DLM Administration
Also available as:
PDF

Create a replication policy

You must create a policy to assign the rules for the replication job (instance of a policy) that you want to execute. You can set rules such as the type of data to replicate, the time and frequency of replication, the bandwidth allowed for a job, and so forth. During replication, data and associated file metadata or table structures or schemas are also replicated.

  • You cannot modify a policy after it is created. To change a policy, you must create a new policy with the new settings.
  • DLM does not support update of any cluster endpoints (HDFS, Hive, Ranger, or DLM Engine). If an endpoint must be modified, contact Hortonworks support for assistance.
  • The first time you execute a job with data that has not been previously replicated, Data Lifecycle Manager creates a new folder or database and bootstraps the data.
    Important
    Important

    During a bootstrap operation, all data is replicated from the source cluster to the destination. As a result, the initial execution of a job can take a significant amount of time, depending on how much data is being replicated, network bandwidth, and so forth.

    After initial bootstrap, data replication is performed incrementally, so only updated data is transferred.

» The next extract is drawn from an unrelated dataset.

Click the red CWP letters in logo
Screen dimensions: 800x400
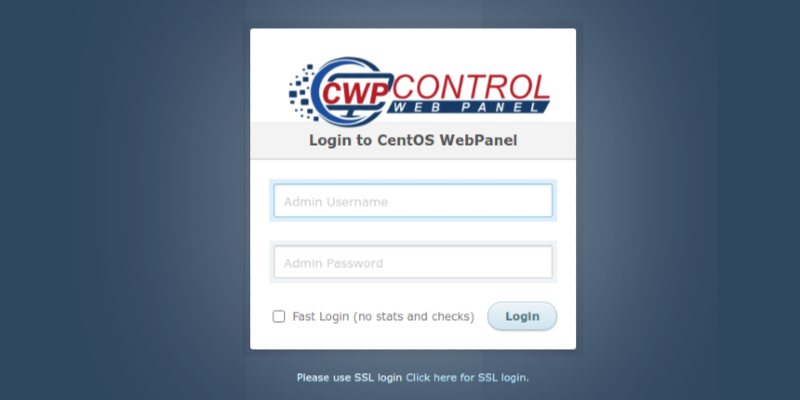click(355, 93)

Data is in a consistent state only after incremental replication has captured any new changes that occurred during bootstrap.

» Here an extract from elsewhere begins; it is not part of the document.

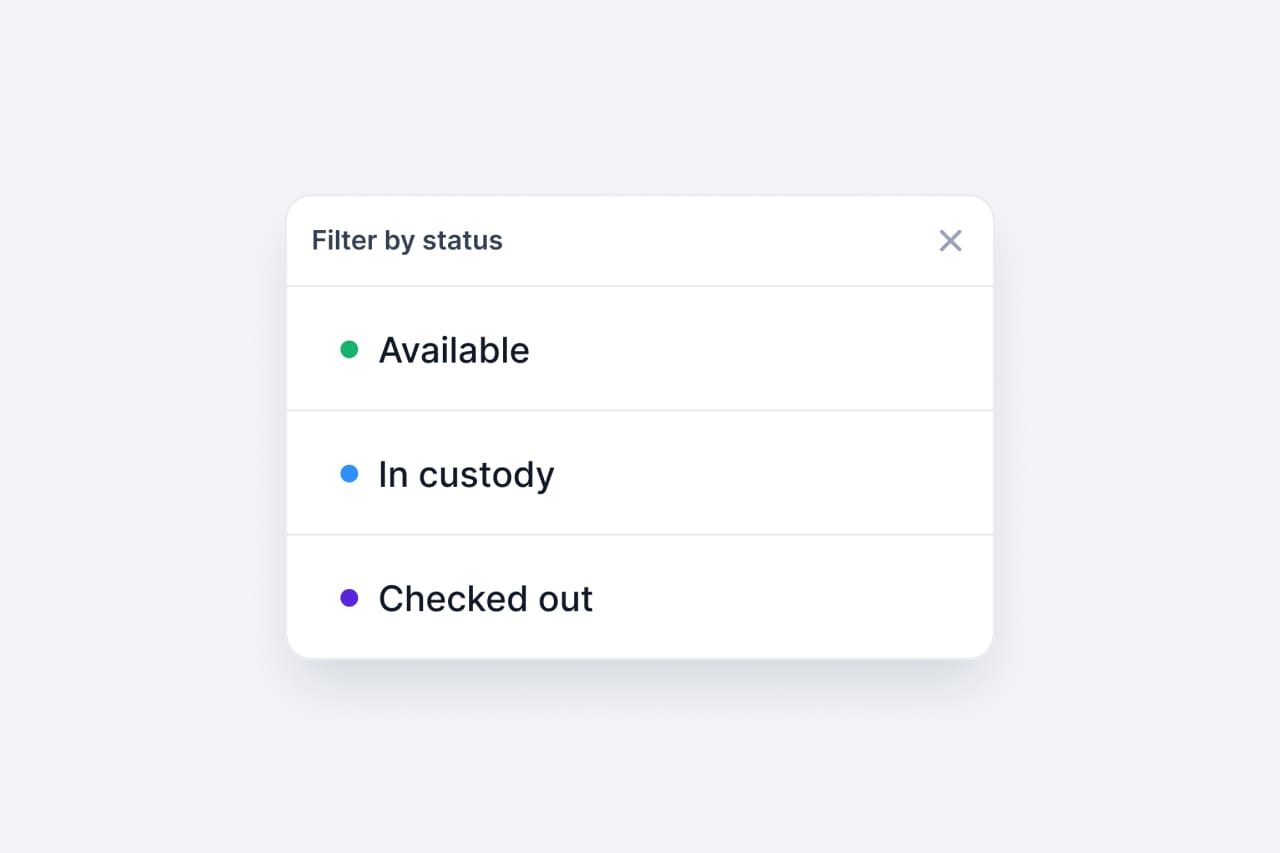Viewport: 1280px width, 853px height.
Task: Open the Filter by status panel title
Action: pos(406,240)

  • You must use the DLM Infrastructure Admin role to perform this task.
  • If using an S3 cluster for your policy, your credentials must have been registered on the Cloud Credentials page.
  • The clusters you want to include in the replication policy must have been paired already.
  • You must ensure that the clusters you select are healthy before you start a policy instance (job).
  • On destination clusters, the DLM Engine must have been granted write permissions on folders being replicated.
  • The target folder or database on the destination cluster must either be empty or not exist prior to starting a new policy instance.
  1. In the DLM navigation pane, click Policies.
    The Replication Policies page displays a list of any existing policies.
  2. Click Add > Policy.
  3. On the General page, enter or select the following information, and then click Select Source:
    • Policy Name
    • Description
    • Service: HDFS or Hive
  4. On the Select Source page, enter or select the following information, and then click Select Destination:
    • Type: S3 or Cluster
    • Source Cluster (if Type=Cluster is selected)
    • Cloud Credential (if Type=S3 is selected)

      You must have registered your credentials with DLM on the Cloud Credentials page.

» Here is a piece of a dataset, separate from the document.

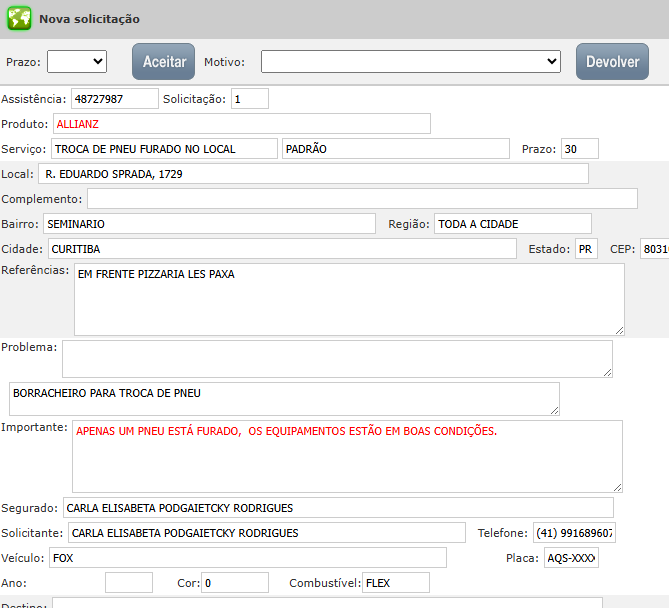Click inside the Referências text area
Screen dimensions: 669x608
pos(349,300)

    • Select a Folder Path (only if HDFS is selected)

      TDE-enabled directories are identified by a lock icon.

    • Enable snapshot based replication (only if HDFS is selected)

      HDFS Admin role is required to enable snapshots.

    • Select Database (Only if Hive is selected)

      TDE-enabled databases are identified by a lock icon.

  5. On the Select Destination page, enter or select the following information, and then click Schedule:
    • Type: S3 or Cluster
    • Destination Cluster (if Type=Cluster is selected)
    • TDE Same Key (if Type=Cluster is selected)

      Configures the policy to use the same TDE key for the source and destination.

    • Cloud Credential (if Type=S3 is selected)
  6. On the Schedule page, select when you want the job to run, and then click Advanced Settings:
    When setting the schedule, consider requirements such as RPO and RTO, network bandwidth, and so forth.
    • Start: On Schedule or From Now
    • Repeat
    • Start and End Dates
    • Start Time
  7. Enter or select the Advanced Settings, and then click Create Policy:
    Advanced Properties are optional.
    • Queue Name
    • Maximum Bandwidth
  8. Click Review and verify that the settings are correct.
    Important
    Important

    After a policy is created, it cannot be modified.

  9. Click Submit. A message appears, stating that the submission was successful.

Verify that the replication job is running as intended.